Really I wish these vloggers would write blogs instead, because I read faster than most people talk.

The 5e DM’s Magic Number(?)

Professor Dungeon Master (yet again) has an interesting video on the secret to guesstimating target numbers in D&D 5th edition.

According to this video, the secret number is … 8. That is, D&D 5e players using their best abilities against a “fair” challenge have to roll an 8 or more on a d20 in order to succeed. (There, I just saved you 8 minutes.)

As someone I was discussing this with noted, a 10 or 11 would make the whole thing a coin-toss. Instead it’s very nearly a d3 toss.

Technically 8 is the magic number you need on the die for stuff you’re expert at. He goes on to say 10-11 is for stuff you’re average at and 12-14 if you’re bad at (e.g. a typical wizard doing athletics). Making 8+ the “expert” success rate is probably why D&D 5e feels “easy” compared to other editions. That and the maximum HP + Con bonus at first level. Back in my day we had only 1d6 HP at first level and we liked it … descends into old man mumbling

Near the end he recommends DMs saying something like “I’ve done all the calculations and you need an 8 on the die” and if you’re right you look like a genius. If you’re a bit low they’ll take the 8.
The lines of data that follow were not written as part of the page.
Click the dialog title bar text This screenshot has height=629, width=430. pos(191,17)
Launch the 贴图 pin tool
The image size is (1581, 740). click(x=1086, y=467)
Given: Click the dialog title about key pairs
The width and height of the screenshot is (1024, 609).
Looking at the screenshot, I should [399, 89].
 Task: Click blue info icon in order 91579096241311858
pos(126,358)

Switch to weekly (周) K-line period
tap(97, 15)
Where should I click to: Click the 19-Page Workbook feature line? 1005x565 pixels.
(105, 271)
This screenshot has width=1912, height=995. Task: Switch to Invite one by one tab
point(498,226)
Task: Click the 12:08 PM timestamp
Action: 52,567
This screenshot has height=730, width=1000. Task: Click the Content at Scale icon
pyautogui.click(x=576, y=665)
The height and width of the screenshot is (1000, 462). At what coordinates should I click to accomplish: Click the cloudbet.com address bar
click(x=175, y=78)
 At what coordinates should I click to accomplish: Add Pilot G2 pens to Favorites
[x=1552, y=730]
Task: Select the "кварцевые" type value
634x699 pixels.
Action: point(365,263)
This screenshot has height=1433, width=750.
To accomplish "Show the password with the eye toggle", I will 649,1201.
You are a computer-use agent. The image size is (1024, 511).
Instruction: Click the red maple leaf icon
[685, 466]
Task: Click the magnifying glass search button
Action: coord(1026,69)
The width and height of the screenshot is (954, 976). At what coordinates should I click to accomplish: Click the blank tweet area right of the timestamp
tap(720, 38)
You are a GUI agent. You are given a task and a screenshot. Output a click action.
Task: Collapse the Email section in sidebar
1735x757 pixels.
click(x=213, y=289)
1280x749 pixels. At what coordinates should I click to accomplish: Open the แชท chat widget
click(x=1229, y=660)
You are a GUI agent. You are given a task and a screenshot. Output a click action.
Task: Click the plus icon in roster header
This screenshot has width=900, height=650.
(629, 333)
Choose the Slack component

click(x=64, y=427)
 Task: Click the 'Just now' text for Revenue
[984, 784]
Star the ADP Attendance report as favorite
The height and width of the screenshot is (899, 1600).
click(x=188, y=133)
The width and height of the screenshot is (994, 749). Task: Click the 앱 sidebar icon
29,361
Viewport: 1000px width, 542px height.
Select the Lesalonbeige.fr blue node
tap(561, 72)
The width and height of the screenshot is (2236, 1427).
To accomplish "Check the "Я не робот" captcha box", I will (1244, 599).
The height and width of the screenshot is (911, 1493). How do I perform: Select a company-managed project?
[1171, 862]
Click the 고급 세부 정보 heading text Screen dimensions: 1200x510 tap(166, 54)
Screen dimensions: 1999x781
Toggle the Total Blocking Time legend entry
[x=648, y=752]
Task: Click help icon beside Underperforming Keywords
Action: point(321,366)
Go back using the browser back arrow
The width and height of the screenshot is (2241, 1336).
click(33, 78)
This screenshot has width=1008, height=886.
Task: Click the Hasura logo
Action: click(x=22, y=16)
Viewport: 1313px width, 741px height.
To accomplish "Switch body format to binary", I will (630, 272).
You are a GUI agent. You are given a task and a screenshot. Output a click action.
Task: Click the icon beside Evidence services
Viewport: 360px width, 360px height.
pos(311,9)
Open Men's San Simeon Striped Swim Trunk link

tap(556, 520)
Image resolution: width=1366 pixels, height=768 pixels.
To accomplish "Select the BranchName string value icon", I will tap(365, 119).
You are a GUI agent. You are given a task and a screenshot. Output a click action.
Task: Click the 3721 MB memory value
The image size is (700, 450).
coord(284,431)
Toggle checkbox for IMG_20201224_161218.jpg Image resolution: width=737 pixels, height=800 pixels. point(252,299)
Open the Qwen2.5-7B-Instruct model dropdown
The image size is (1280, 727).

I found it fascinating because this is “the math” that all 5e True Fans point to when you try to modify something. Ironically, in a “balanced encounter”, all a character’s levels, abilities, feats, etc. make no difference.


Also apropos of nothing (OK, I’m playing a dwarf in a 5e game) why are axes the Dwarves’ cultural weapons? Yes, I know, Gimli, vikings, blah blah blah … but wouldn’t spears be more practical in underground tunnels? I guess spears are insufficiently heroic. (Just don’t tell Motoyasu from The Rising of the Shield Hero.)

Rules-Light, Rules-Heavy, and Rules-Stupid

OK, here’s a new PDM video.

Money quote: “Why would you trust a Seattle hipster you’ve never met to be an authority on Hobgoblins, which are not even a real thing?”

TL;DW: rules-light RPGs play faster and are easier for beginners, and DMs/GMs sticking to “the rules” is at least no better and probably worse than simply making stuff up off the top of your head.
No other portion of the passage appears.